Konkretisiert werden diese Pläne durch eine weitere Meldung des exyuaviation-Blogs. Darin wird Zdravko Delić, Leiter der Sonderprojekte von ACI, mit folgenden Worten zitiert: „Wir starten unsere Fluggesellschaft mit Schwerpunkt auf Wasserflügen, ähnlich dem, was ECA vor ein paar Jahren eingerichtet hat. Leider wurde dieses Unternehmen insolvent. ACI sieht jedoch eine Chance auf dem Markt. Wir planen, Amphibienflugzeuge von Cessna Grand Caravan zu betreiben. Wir werden einen Turboprop erwerben, während zwei weitere geleast werden. Je nach Nachfrage wird die Fluggesellschaft bis zu fünf Flugzeuge in ihrer Flotte haben“.

ACI-Marinas per Wasserflugzeug-Fluglinie verbinden

Geplant sei, wie in diesem Beitrag näher konkretisiert wird, eine Entwicklung in drei Stufen: Zunächst sollten die Marinas untereinander verbunden werden, im zweiten Schritt dann vorwiegend in der Wintersaison eine Verbindung vom Festland zu den kroatischen Inseln aufgebaut werden und im dritten Schritt plant man, eine Fluglinie zwischen den kroatischen Küstenregionen und Italien aufzubauen.

Wasserflugzeuge in Kroatien: Bewegte Geschichte

Wasserflugzeuge an der kroatischen Küste haben schon fast eine lange Tradition: Zunächst startete das Unternehmen Europaen Coastal Airlines im Jahr 2014 recht hoffnungsvoll, musste aber schon bald wegen veralteter Wasserflugzeuge und angeblichen Sicherheitsbedenken den Flugbetrieb wieder einstellen. Seit 2017 stand das Unternehmen unter Gläubigerschutz. Damals flog man noch unter anderem mit Maschinen des Typs de Havilland Twin Otter 6-300. Zwischenzeitlich wollten auch Geldgeber aus Dubai die Wiederaufnahme des Flugbetriebs finanzieren, wie es gerüchteweise hieß, doch letztlich scheiterten diese Pläne.

ACI baut auf Synergien

Wenn sich die Meldungen bewahrheiten sollten, wäre das eine weitere Chance, den kroatischen Tourismus, insbesondere den nautischen Tourismus, weiter anzukurbeln. Da es sich bei der ACI-Marina-Gruppe um ein Unternehmen handelt, dass sich größtenteils in Staatsbesitz befindet, dürften sich die bürokratischen Hindernisse in entsprechenden Genehmigungsverfahren in überschaubaren Grenzen halten, gleichzeitig könnte man die Synergien bezüglich möglicher Start- und Landeplätze nutzen, die ja in den Marinas quasi schon vorhanden sind.

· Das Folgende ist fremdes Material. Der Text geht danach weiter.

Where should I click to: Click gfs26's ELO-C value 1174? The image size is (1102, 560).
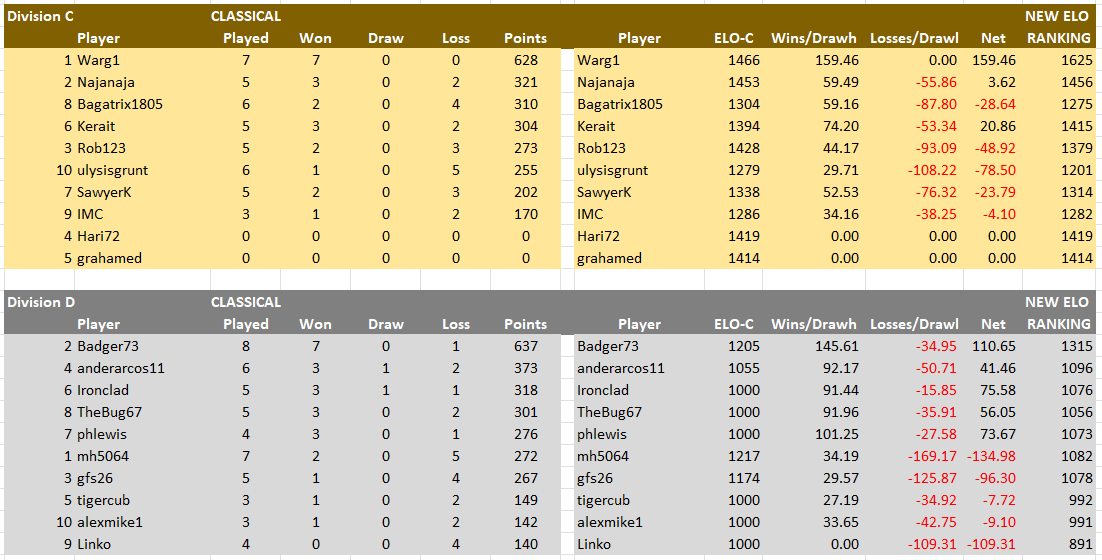click(x=744, y=478)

Bisher aber nur in fortgeschrittener Planungsphase

Und mit einem Unternehmen wie der ACI im Rücken sollte der Fluglinie ein guter Start garantiert sein, wenn die Planungsphase sowie die Bedarfsermittlung mit einem positiven Ergebnis abschließen sollte. Insbesondere die schnelle Erreichbarkeit der vorgelagerten Inseln in den Wintermonaten würde dann auch die medizinische Versorgung der dort wohnhaften Einheimischen nachhaltig sicherstellen.

Wir werden an dieser Stelle weiter über den Fortgang des Projektes berichten, sobald uns weitere Informationen seitens der ACI vorliegen.